Selected passage>
Constitutional doctrine has long been intertwined with fact-finding, including historical fact-finding. Judges have often looked to the specific history of particular textual provisions,[63] for example, or the broader backdrop against which they were enacted[64] to determine the meaning of the Constitution. But in recent years, the Justices have increasingly turned to history not simply as a way of finding the Constitution’s meaning but of implementing it—both by declaring doctrinal tests and by making those tests reliant on further fact-finding by lower courts in specific cases and controversies. And yet insufficient judicial and scholarly attention has been paid to the essential question of what type of fact-finding is necessary to conduct such inquiries and how.

In this Part, we first describe in broad strokes the increasingly prominent role of historical fact-finding in constitutional doctrine—a move from what originalists often call the realm of “interpretation” to that of “construction.” That shift raises new and difficult questions for originalism as a theory of adjudication, as opposed to a critical mode or a theory of interpretation. And as we then show, it has manifested in a variety of different tests, including the use of historical analogies to evaluate modern regulations (as in the Seventh and Second Amendment contexts) and reliance on tradition to identify rights (as in the Due Process context).

A. From Historical Meaning to Historical Doctrine

There is nothing new about the Supreme Court using historical evidence in constitutional cases,[65] but in recent years the Justices have come to rely on it more heavily and in different ways than ever before. The constantly rising high water mark[66] is pushed by an incoming tide that shows no sign of abating. Little wonder that “we are all originalists now” has become something of a catchphrase.[67]

For simplicity’s sake, we will use “originalism” as a catch-all for the broad family of approaches that rely on historical evidence to interpret and implement the Constitution. As we note throughout, originalism comes in many different forms,[68] and travels alongside other approaches like “historical gloss” and “liquidation” that also rely on historical evidence. The complications that we discuss apply in one way or another to any approach to constitutional interpretation and application that relies on historical fact-finding.

[Word and item position data]
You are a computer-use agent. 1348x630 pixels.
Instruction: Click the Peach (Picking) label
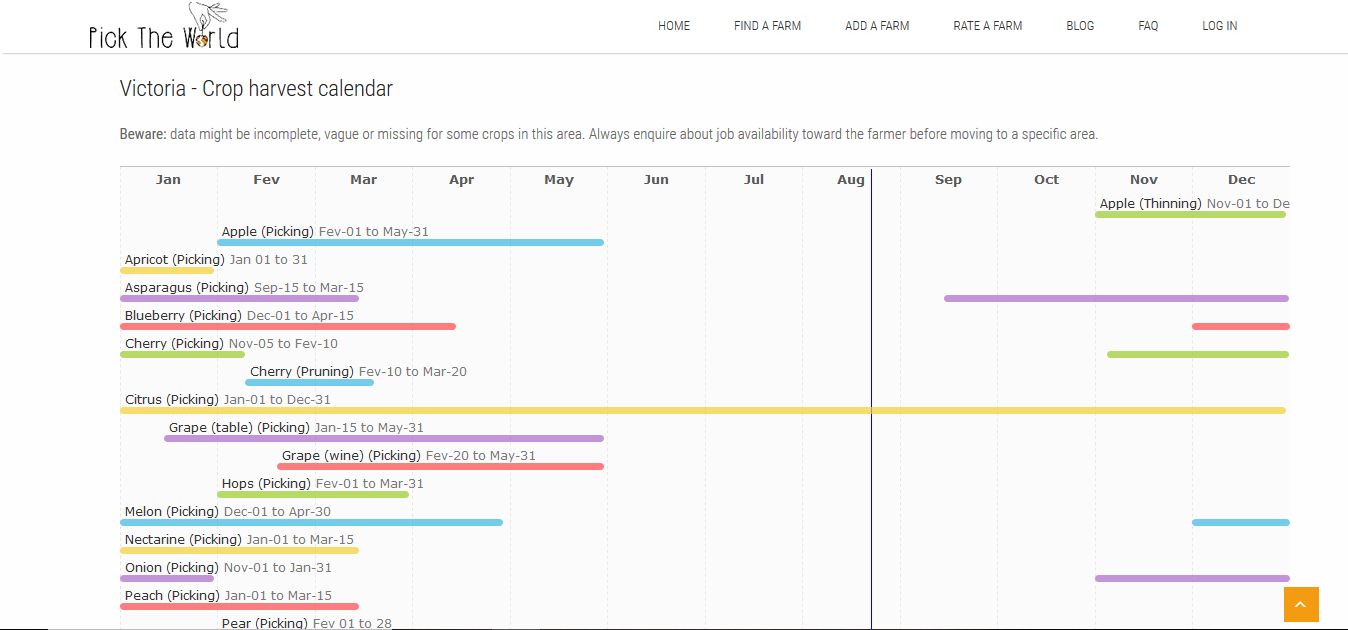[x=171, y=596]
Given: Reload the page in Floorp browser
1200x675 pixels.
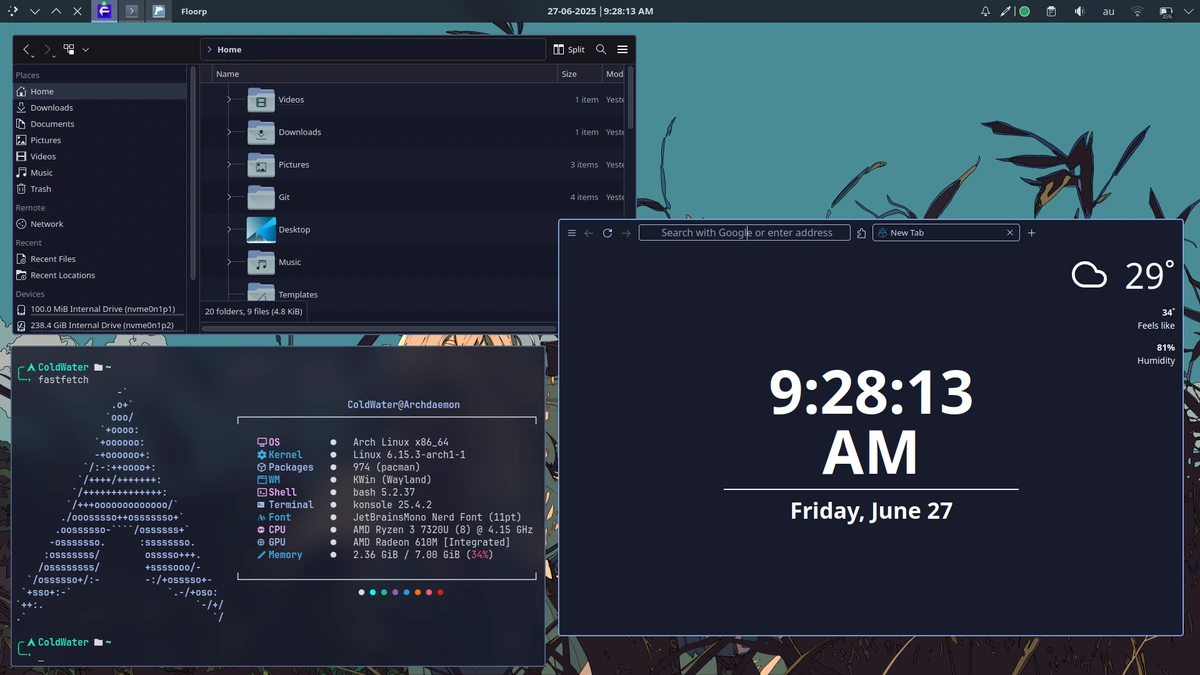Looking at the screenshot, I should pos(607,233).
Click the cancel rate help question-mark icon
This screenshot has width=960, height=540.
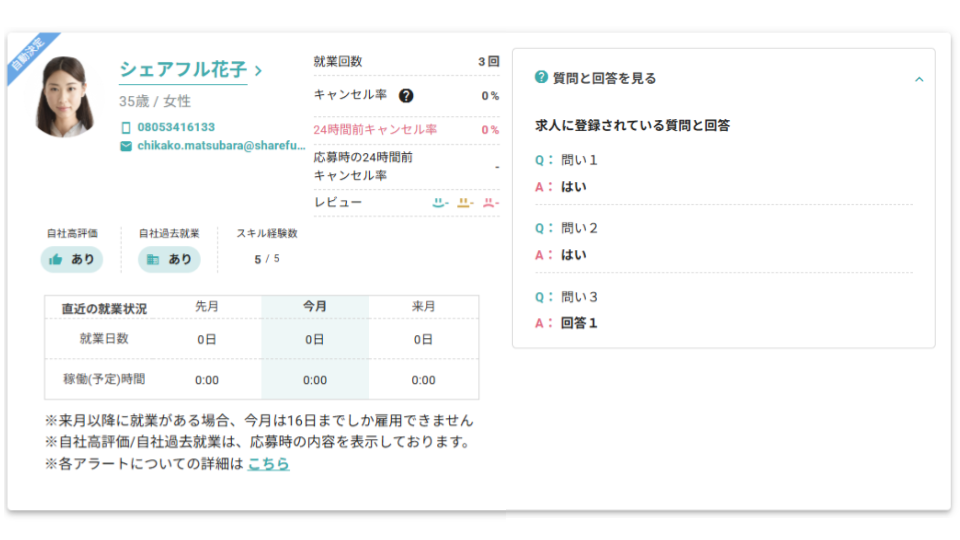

Task 1> List every constitutional context that the passage on historical fact-finding in constitutional doctrine names as an example of where historical tests are used.
Task 2> Write the next part of the passage on historical fact-finding in constitutional doctrine, picking up after its final sentence.

Answer 1> Seventh Amendment, Second Amendment, Due Process

Answer 2>
The Supreme Court’s current turn to history is characterized not simply by a change in volume—of ever-increasing citations to old materials—but in how history is being used; the transformation is a matter of quality as well as quantity. That change roughly maps onto the distinction between constitutional interpretation and constitutional construction.[69] As Larry Solum explains, “interpretation recognizes or discovers the linguistic meaning of an authoritative legal text.”[70] By contrast, “construction gives legal effect to the semantic content of a legal text.”[71] Interpretation is a matter of figuring out what the Constitution means, while construction is the realm of doctrine—the rules and tests with which courts implement that meaning.[72] Historical evidence can potentially be used for either of these tasks, or both, or neither.

Among the many ongoing shifts and debates in originalism, perhaps the most significant as a matter of adjudication is the growing prominence of historical fact-finding in the realm of construction—of announcing and applying constitutional tests. We call this the turn to “originalist doctrinalism,” and it raises the distinct challenges that are our focus here.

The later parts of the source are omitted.